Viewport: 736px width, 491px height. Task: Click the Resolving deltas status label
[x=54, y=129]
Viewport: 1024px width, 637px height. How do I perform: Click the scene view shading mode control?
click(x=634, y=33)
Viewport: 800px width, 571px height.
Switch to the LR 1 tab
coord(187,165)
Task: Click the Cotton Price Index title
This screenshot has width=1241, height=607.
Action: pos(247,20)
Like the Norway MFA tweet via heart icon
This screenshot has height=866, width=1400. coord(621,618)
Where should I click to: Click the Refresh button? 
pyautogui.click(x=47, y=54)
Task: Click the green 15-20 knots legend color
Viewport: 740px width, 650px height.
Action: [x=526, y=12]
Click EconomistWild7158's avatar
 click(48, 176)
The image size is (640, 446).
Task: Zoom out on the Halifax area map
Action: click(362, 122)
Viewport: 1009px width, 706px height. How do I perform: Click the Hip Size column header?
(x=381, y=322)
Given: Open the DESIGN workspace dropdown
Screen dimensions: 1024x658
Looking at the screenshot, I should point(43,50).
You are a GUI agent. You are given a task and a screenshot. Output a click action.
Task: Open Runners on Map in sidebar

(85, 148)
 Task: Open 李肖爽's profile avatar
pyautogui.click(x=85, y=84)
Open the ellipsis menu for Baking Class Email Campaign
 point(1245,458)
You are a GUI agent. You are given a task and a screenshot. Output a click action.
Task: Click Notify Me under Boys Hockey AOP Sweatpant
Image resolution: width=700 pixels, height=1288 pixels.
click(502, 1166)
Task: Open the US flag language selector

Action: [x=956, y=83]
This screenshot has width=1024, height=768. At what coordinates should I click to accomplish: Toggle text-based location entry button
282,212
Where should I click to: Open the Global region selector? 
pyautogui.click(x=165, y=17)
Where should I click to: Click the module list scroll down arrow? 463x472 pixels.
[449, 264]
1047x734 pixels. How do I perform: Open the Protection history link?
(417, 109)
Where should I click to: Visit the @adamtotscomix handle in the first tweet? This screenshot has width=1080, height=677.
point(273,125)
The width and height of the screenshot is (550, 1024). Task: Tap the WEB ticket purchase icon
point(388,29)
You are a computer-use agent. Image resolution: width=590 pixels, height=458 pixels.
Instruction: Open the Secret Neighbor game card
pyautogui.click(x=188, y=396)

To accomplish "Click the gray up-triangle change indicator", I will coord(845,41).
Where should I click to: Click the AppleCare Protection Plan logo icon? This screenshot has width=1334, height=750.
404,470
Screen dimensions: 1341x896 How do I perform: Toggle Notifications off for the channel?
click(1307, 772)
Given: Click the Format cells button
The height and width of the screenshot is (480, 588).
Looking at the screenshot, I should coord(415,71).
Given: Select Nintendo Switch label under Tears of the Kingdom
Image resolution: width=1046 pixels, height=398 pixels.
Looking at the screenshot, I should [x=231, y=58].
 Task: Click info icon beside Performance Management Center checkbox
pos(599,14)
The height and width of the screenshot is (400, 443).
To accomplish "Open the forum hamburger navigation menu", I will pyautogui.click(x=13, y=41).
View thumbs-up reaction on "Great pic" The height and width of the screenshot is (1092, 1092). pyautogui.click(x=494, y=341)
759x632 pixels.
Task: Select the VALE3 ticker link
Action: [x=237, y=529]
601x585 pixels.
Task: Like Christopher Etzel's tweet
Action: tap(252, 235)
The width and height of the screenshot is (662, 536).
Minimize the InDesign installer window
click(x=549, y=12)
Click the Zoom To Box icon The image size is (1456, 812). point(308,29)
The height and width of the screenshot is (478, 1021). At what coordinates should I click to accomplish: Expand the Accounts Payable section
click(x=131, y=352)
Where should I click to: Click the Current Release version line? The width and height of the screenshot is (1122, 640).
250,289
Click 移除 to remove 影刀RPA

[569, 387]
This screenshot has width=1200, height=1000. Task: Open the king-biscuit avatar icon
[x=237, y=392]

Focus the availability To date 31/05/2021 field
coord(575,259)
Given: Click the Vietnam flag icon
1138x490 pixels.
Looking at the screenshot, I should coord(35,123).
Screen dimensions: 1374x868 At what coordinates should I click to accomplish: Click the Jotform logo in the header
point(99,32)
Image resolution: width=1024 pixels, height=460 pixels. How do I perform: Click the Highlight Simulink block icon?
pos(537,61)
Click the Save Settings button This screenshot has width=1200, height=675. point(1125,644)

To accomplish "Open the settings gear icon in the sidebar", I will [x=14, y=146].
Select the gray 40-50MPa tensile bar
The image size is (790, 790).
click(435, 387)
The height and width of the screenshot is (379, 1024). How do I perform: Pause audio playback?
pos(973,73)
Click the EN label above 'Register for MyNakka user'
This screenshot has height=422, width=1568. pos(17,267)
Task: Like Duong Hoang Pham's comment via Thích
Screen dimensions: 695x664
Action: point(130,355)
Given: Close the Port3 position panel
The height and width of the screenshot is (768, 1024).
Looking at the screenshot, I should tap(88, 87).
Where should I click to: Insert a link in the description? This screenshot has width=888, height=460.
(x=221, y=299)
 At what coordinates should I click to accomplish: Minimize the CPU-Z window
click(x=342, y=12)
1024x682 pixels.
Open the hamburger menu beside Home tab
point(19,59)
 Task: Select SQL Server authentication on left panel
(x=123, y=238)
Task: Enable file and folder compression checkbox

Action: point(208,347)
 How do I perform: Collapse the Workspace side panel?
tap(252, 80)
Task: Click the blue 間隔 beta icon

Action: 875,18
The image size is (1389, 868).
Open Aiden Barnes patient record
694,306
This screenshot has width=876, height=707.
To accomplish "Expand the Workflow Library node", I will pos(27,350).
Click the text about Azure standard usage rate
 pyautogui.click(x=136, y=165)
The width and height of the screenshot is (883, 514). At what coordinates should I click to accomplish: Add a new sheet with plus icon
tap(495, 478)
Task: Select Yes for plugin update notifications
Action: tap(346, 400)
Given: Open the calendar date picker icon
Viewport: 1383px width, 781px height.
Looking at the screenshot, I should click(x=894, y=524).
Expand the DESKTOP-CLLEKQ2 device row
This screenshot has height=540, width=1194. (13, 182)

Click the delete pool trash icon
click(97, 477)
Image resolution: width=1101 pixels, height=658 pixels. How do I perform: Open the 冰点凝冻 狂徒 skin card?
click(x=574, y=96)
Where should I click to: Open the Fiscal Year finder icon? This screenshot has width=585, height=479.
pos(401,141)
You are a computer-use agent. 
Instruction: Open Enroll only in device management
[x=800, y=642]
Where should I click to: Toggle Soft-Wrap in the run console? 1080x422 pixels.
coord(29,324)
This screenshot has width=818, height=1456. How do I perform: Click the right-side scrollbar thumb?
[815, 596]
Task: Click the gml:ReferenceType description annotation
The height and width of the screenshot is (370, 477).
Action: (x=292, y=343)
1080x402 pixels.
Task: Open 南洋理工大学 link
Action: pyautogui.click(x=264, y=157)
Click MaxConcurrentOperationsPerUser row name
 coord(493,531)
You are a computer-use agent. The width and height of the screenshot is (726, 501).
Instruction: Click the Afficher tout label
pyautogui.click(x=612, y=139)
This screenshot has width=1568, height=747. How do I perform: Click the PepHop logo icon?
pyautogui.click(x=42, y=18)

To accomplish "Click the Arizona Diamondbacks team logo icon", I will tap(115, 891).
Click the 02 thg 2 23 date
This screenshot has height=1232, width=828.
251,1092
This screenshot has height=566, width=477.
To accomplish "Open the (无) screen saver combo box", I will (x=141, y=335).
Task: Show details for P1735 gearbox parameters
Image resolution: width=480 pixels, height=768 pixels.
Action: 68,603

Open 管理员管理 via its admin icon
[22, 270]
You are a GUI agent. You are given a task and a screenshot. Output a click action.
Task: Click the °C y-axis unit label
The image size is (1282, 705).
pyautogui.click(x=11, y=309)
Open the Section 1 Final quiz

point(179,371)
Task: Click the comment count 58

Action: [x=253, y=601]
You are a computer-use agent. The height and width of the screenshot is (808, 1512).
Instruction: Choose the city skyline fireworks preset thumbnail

■ **WORK REQUEST**:
Look through the entries. Copy out each line with "gray" in it.

■ **SOLUTION TO THE EXERCISE**:
To accomplish "Click the gray up-triangle change indicator", I will coord(845,41).
Select the gray 40-50MPa tensile bar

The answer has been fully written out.